The two counties that overlap the majority of the reservation, Lake and Sanders, increased in population over the same time by 40 and 17 percent, respectively.

Over a similar time period, the median household income for Indian people rose 11 percent, while Lake County showed a slight decrease and Sanders County household incomes fell 8.3 percent.

The Indian household income is now on par with both of these counties.

The success of the tribal college in preparing tribal members for positions of employment with the tribal government or in the private sector is well known throughout Indian Country. Now that success is beginning to be recognized at the local level.

Today, there are more than 85 Indian-owned and operated businesses on or near the reservation. These firms range from the tribal enterprises to the single entrepreneur, and they provide a host of construction and building services, as well as a variety of retail outlets and consulting services.

While it is difficult to ascertain the economic impact of the tribes on the surrounding economies, it is undoubtedly substantial.

Despite having proven themselves by assuming their own land-management functions from the Department of the Interior and having developed the skills and abilities of their tribal members, the tribes still face opposition from the local populace in their quest to manage the National Bison Range.

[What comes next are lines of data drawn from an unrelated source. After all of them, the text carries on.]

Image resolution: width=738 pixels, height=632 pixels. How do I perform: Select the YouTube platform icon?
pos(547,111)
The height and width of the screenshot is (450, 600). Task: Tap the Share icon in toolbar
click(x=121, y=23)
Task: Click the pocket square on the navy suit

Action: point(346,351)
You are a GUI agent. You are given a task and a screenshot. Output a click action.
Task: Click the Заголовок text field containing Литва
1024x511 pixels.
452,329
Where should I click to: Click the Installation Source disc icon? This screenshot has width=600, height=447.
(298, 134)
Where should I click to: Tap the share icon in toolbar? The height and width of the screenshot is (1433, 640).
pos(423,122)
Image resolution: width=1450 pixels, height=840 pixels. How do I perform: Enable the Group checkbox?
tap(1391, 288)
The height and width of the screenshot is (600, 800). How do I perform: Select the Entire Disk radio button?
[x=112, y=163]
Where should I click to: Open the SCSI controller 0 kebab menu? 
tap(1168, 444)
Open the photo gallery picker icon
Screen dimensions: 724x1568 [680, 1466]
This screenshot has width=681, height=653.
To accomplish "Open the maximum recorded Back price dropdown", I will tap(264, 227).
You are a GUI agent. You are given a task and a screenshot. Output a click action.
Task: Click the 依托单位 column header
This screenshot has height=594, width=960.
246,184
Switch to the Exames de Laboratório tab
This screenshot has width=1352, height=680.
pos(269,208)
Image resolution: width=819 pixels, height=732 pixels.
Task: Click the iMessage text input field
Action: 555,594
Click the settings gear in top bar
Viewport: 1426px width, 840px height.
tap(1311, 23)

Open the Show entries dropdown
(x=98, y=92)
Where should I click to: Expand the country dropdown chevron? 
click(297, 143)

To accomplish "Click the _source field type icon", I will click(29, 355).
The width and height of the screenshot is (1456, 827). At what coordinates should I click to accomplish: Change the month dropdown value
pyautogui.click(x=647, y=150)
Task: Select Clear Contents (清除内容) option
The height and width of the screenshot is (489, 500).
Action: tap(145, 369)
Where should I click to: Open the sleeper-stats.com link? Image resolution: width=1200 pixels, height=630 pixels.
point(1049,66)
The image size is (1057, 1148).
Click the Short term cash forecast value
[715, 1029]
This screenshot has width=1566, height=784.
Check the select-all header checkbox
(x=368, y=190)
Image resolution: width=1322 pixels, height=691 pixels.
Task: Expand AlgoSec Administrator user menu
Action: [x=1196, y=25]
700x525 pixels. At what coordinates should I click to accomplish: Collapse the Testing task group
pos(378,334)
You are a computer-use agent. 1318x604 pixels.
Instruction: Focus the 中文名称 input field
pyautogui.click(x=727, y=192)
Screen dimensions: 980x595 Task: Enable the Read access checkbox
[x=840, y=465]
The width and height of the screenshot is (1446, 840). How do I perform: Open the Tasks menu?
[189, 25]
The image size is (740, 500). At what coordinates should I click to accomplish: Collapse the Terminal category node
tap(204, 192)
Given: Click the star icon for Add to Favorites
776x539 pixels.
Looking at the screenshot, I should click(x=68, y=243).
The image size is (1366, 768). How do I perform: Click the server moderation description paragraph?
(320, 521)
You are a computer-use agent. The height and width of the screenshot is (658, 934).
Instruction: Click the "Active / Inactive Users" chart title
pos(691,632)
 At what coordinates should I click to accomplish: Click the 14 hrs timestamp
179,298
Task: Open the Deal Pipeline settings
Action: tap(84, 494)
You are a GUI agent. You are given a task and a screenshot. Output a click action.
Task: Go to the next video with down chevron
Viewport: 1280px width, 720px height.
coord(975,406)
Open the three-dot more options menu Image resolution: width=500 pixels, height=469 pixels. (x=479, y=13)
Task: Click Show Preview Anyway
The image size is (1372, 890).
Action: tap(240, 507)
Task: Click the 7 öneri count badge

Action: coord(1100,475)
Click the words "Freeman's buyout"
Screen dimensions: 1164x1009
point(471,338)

Indeed this would be a relatively easy and straightforward venture when compared to the past complexities the tribes and tribal members have negotiated while dealing with the BIA and other federal agencies.

Indeed, the tribes maintained the herd of bison that are the ancestors of the current herd for nearly 30 years before non-Indians recognized the importance of such preservation and established the National Range on reservation land -- the same land that was guaranteed to the tribes through the treaty.

The tribes of the Flathead Reservation have been in this area for time immemorial and will remain in this area.

They will most certainly continue to contribute to the economy and social structure of western Montana.

They will eventually be recognized by others in the state for the positive aspects that they bring to the area.